_THE RECORDS_

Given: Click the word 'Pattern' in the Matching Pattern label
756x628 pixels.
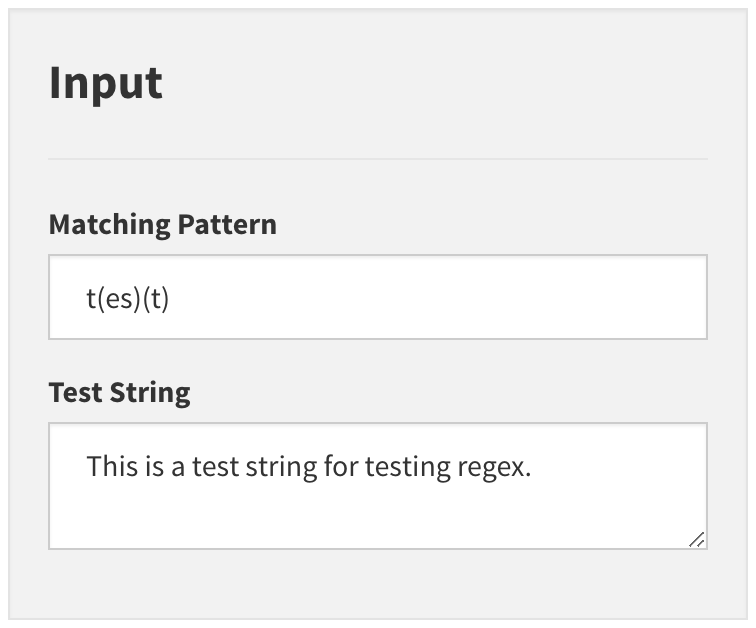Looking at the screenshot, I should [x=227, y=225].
==
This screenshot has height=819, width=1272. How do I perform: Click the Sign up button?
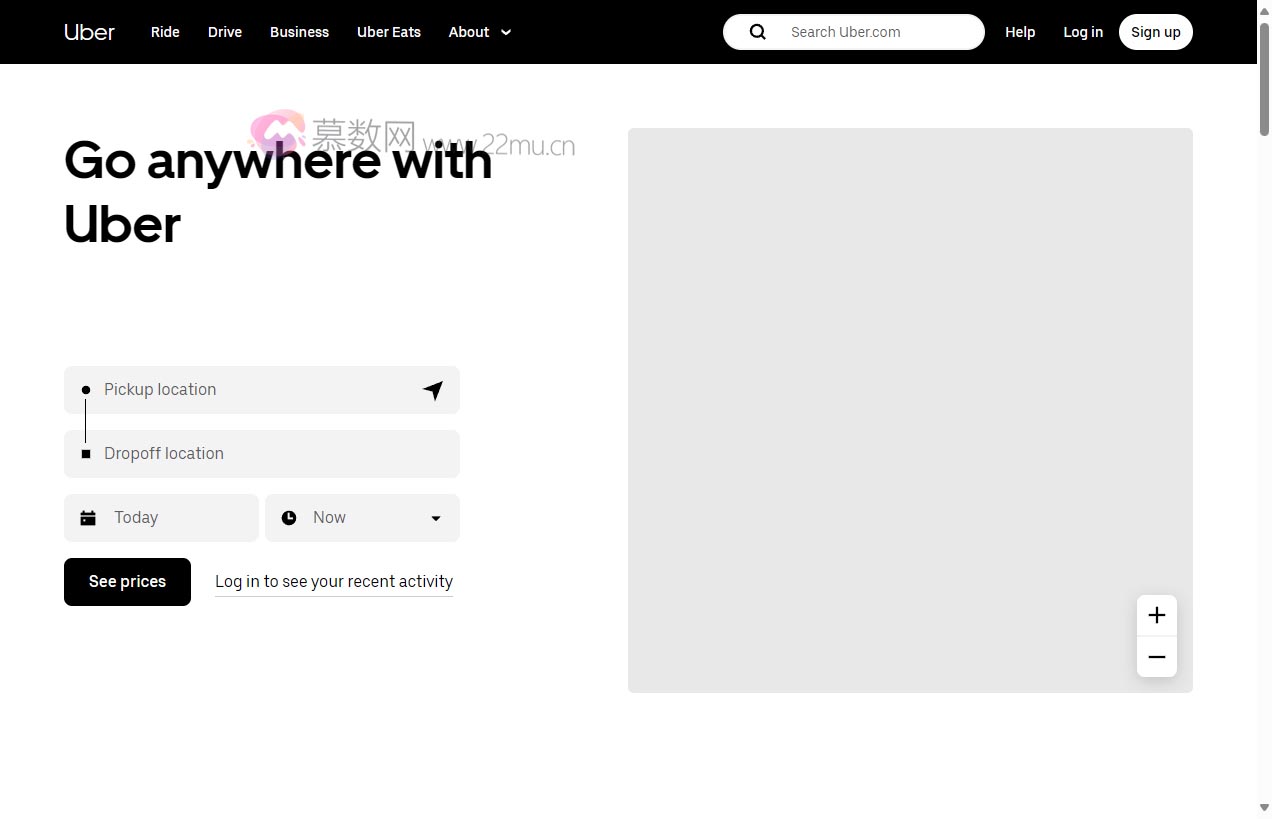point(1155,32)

_WHAT THE EXERCISE ASKS_
Could you lay out the part of the material that opens with the line containing "Given: Click the" and closes with the line containing "Looking at the" as a Markdown table with columns Row and Line, skipping blank lines and leaving the pictures out?

_EXERCISE ANSWER_
| Row | Line |
|---|---|
| 1 | Given: Click the word 'Pattern' in the Matching Pattern label |
| 2 | 756x628 pixels. |
| 3 | Looking at the screenshot, I should [x=227, y=225]. |